Alberta will be among the first in Canada to fund a new Health Canada approved drug to treat people living with cystic fibrosis.
Health Canada approved the use of Trikafta on June 18 for CF patients ages 12 and older who meet eligibility criteria, the province announced in a news release Friday. Patients who have at least one F508del mutation in the cystic fibrosis transmembrane conductance regulator gene, are experiencing decreased lung function and are optimized with best supportive care can qualify to access the drug. Ontario and Saskatchewan also announced they will cover the cost of Trikafta for eligible residents starting Oct. 1.
Cystic fibrosis (CF) is a genetic disease in which thick mucus accumulates in the lungs, digestive tract and other parts of the body. Symptoms of cystic fibrosis may include a persistent cough, shortness of breath, frequent chest infections and weight loss. It can lead to serious respiratory issues, malnutrition and other complications.

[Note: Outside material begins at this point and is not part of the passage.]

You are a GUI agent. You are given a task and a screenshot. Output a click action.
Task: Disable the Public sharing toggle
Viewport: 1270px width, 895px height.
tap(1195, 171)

Alberta cystic fibrosis patient, Amanda Bartels, said in the news release Friday that she was granted compassionate access to Trikafta in June 2020. She said she is “beyond thrilled” that younger Albertans living with CF will now be given a chance to live a healthier life thanks to the drug.

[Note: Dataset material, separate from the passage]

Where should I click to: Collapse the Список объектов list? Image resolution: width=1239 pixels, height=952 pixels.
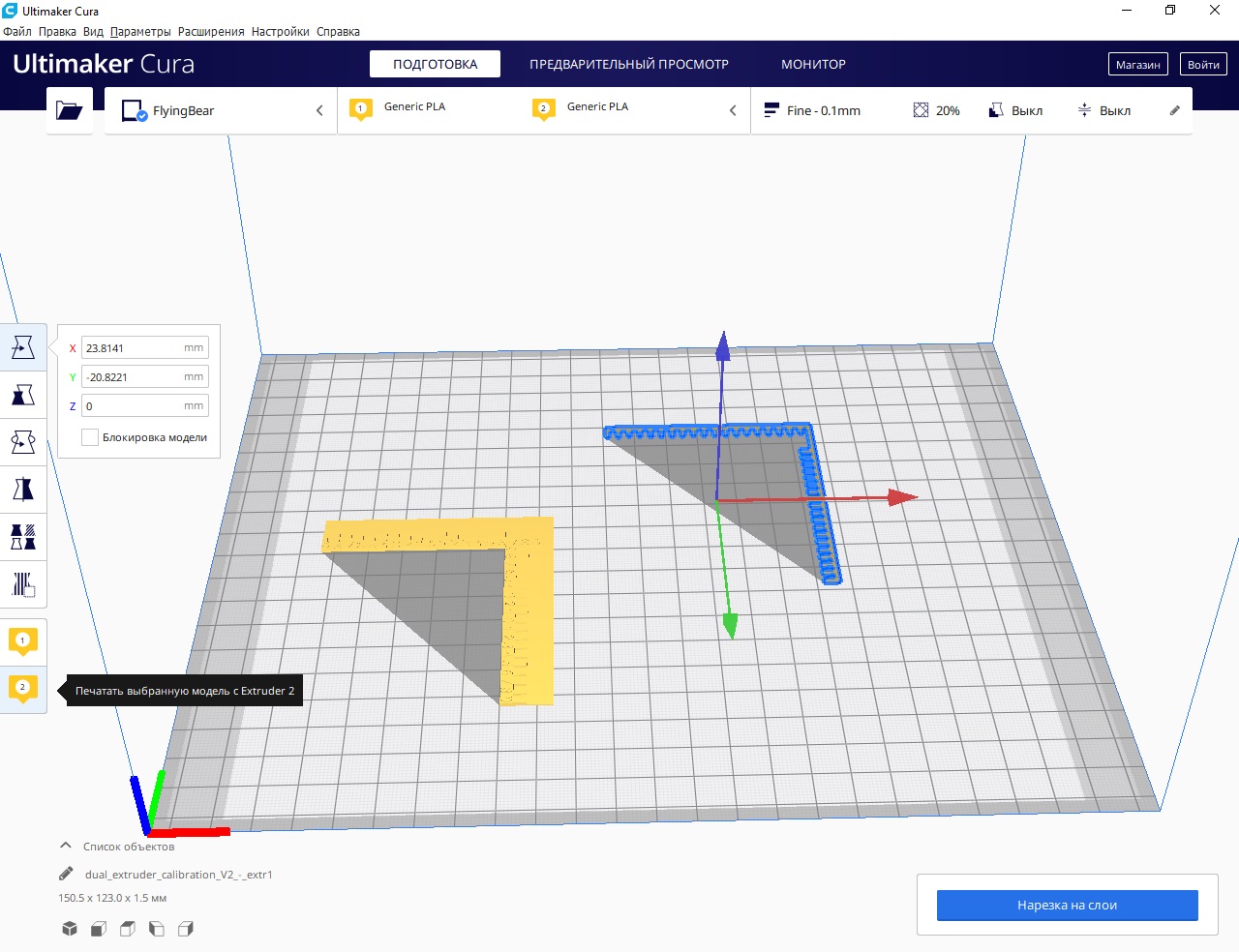[66, 846]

“I went from being on oxygen and starting the process for a double lung transplant to finally taking a deep breath and fully living my life as an active wife and mom,” Bartels said.
According to Cystic Fibrosis Canada, about one in every 3,600 children born in Canada has CF.

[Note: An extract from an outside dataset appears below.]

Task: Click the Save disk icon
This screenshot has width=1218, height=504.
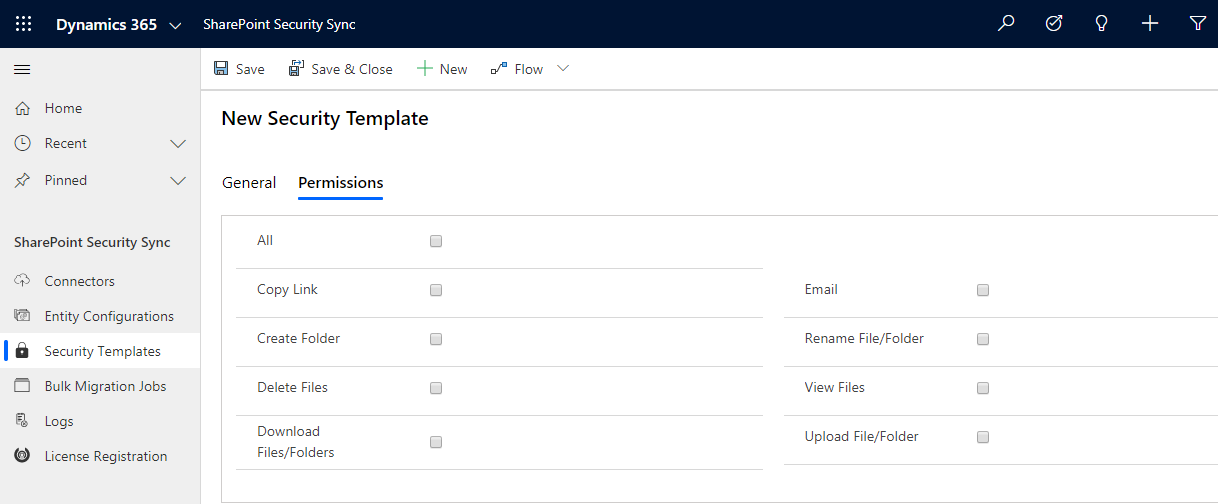Action: (x=221, y=69)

The province estimates the disease impacts about 600 Albertans.
“Our community has fought hard for this day and sadly lost many loved ones along the way. We are relieved that Ontario, Alberta, and Saskatchewan have moved forward to ensure access to Trikafta. Now, we call on all other provinces to move swiftly,” said Cystic Fibrosis Canada chief scientific officer, Dr. John Wallenburg, in a statement Friday.
“While we are pleased with the news, we also need to ensure that access to Trikafta is granted to everyone eligible under Health Canada’s indications. We ask the provinces to follow Cystic Fibrosis Canada’s clinician-developed guidelines and provide access to all Canadians living with CF who would benefit from this life-changing treatment.”
The pan-Canadian Pharmaceutical Alliance, a body that negotiates drug prices on behalf of the provinces, negotiated an agreement on conditions of coverage for cystic fibrosis drugs, including Trikafta, Orkambi and Kalydeco.
Cystic Fibrosis Canada is advocating for all remaining provinces and territories to fund Trikafta under their own public drug programs.